• [Exercise set]:
**1.** In the press release about the Tilray and Privateer merger, how many Tilray shares does Privateer currently hold?
**2.** Copy the stretch of the Tilray and Privateer merger press release from "Pursuant to the" through "definitive merger agreement." word for word.

• [Text]:
==*==

This press release features multimedia. View the full release here: https://www.businesswire.com/news/home/20190610005288/en/
Under the terms of the LOI, the parties will effect a downstream merger of Privateer with and into a wholly-owned subsidiary of Tilray, with the Tilray subsidiary surviving the merger, and the issuance by Tilray to Privateer stockholders of newly issued and registered shares of Tilray common stock in an aggregate amount equal to the number of Tilray common shares currently held by Privateer. All Tilray shares held by Privateer and all outstanding Privateer common stock will be cancelled upon consummation of the merger. Tilray was originally incubated and financed by Privateer as one of its wholly-owned operating subsidiaries before closing a Series A round of capital in February 2018 and then becoming the first cannabis producer to complete an Initial Public Offering (IPO) on a major U.S. stock exchange in July 2018. Earlier this year, Privateer distributed its ownership of its three other operating subsidiaries unrelated to Tilray directly to Privateer stockholders, leaving no material assets in Privateer other than the 75 million shares it currently holds in Tilray.
Pursuant to the terms of the proposed transaction, the shares of Tilray stock distributed in the merger would be subject to a lock-up allowing for the sale of such shares only under certain circumstances over a two-year period. During the first year following the closing of the merger, shares will be released only pursuant to marketed offerings and/or block trades to institutional investors or via stock sales to strategic investors, all of which would be arranged at the sole discretion of Tilray. The remaining shares will be subject to a staggered release over the course of the second year following closing. In addition, Privateer has agreed in the LOI to a lock-up on its Tilray shares during the negotiating period for the definitive merger agreement.
Mark Castaneda, Chief Financial Officer of Tilray, said: “We appreciate the long-term confidence that Privateer has in the Tilray business and we look forward to having their investors as part of our stockholder base. We believe this transaction will give Tilray greater control and operating flexibility, while allowing us to effectively manage our public float.”

==*==

• [Data]:
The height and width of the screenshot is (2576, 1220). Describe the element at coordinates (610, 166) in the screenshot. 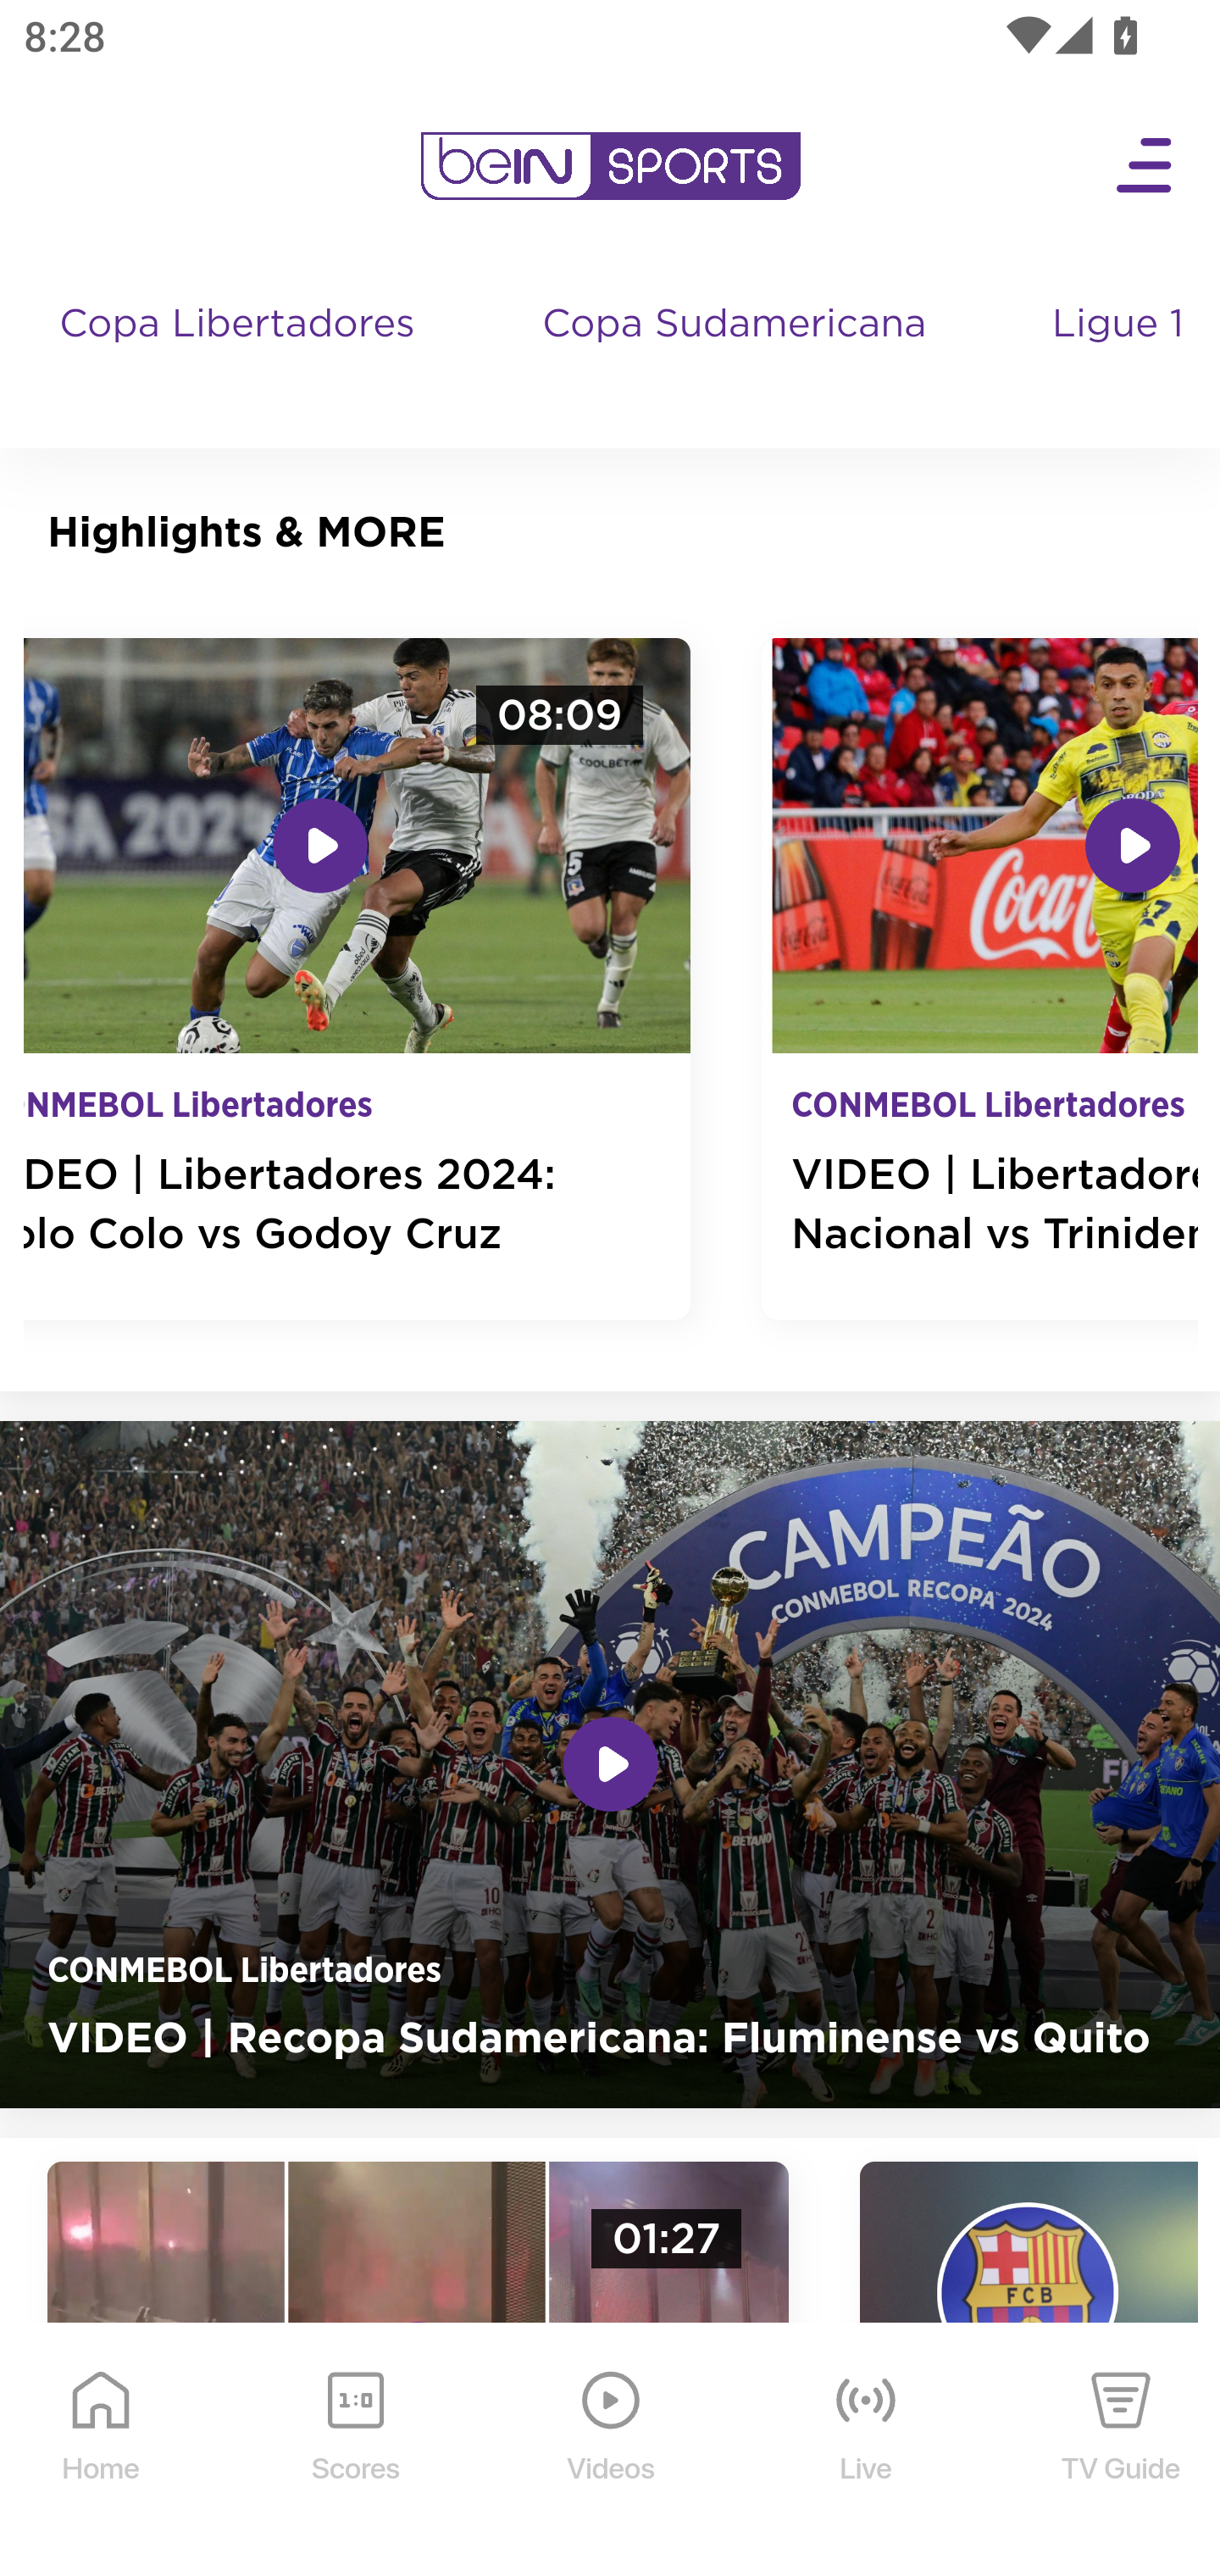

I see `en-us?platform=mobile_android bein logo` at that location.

==*==

• [Answers for the tasks]:
**1.** 75 million shares

**2.**
Pursuant to the terms of the proposed transaction, the shares of Tilray stock distributed in the merger would be subject to a lock-up allowing for the sale of such shares only under certain circumstances over a two-year period. During the first year following the closing of the merger, shares will be released only pursuant to marketed offerings and/or block trades to institutional investors or via stock sales to strategic investors, all of which would be arranged at the sole discretion of Tilray. The remaining shares will be subject to a staggered release over the course of the second year following closing. In addition, Privateer has agreed in the LOI to a lock-up on its Tilray shares during the negotiating period for the definitive merger agreement.